▶ **HOW TO COMPLETE THIS TASK**: Report each line of the data that has "computer" somewhere in it.

(Stored data)
BEGIN
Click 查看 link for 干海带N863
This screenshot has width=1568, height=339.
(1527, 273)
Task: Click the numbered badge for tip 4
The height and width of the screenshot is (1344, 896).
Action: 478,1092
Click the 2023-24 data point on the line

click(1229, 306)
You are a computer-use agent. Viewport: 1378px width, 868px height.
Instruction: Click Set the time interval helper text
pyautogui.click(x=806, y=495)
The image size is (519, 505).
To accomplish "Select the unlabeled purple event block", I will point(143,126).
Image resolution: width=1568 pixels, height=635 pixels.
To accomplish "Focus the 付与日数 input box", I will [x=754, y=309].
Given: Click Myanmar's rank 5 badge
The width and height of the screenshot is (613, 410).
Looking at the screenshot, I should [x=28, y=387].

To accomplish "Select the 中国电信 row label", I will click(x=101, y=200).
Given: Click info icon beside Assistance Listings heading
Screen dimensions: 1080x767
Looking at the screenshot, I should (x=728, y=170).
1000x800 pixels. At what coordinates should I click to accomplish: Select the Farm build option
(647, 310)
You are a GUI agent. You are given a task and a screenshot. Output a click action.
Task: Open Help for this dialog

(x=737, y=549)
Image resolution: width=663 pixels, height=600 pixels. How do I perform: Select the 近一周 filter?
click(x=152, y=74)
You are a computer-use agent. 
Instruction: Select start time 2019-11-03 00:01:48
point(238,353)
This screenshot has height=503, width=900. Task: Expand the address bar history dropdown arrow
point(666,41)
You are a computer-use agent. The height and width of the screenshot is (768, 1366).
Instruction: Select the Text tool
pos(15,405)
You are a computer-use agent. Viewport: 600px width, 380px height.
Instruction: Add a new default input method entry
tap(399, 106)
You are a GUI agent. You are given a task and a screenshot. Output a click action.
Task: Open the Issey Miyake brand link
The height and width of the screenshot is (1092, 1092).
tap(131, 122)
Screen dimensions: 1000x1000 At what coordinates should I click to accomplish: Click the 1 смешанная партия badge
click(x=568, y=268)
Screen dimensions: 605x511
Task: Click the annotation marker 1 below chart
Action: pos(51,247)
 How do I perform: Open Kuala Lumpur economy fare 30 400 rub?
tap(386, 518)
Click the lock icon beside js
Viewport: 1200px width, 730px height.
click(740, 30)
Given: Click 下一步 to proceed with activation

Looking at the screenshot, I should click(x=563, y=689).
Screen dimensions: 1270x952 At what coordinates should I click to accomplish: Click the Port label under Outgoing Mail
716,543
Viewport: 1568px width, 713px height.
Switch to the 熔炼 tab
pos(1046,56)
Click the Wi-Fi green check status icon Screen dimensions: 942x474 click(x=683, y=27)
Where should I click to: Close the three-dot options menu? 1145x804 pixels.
END
▶ **RESPONSE**:
You are a computer-use agent. Viewport: 1378px width, 868px height.
You are a computer-use agent. 
You are a computer-use agent. The height and width of the screenshot is (768, 1366).
You are a computer-use agent. Viewport: 600px width, 380px height.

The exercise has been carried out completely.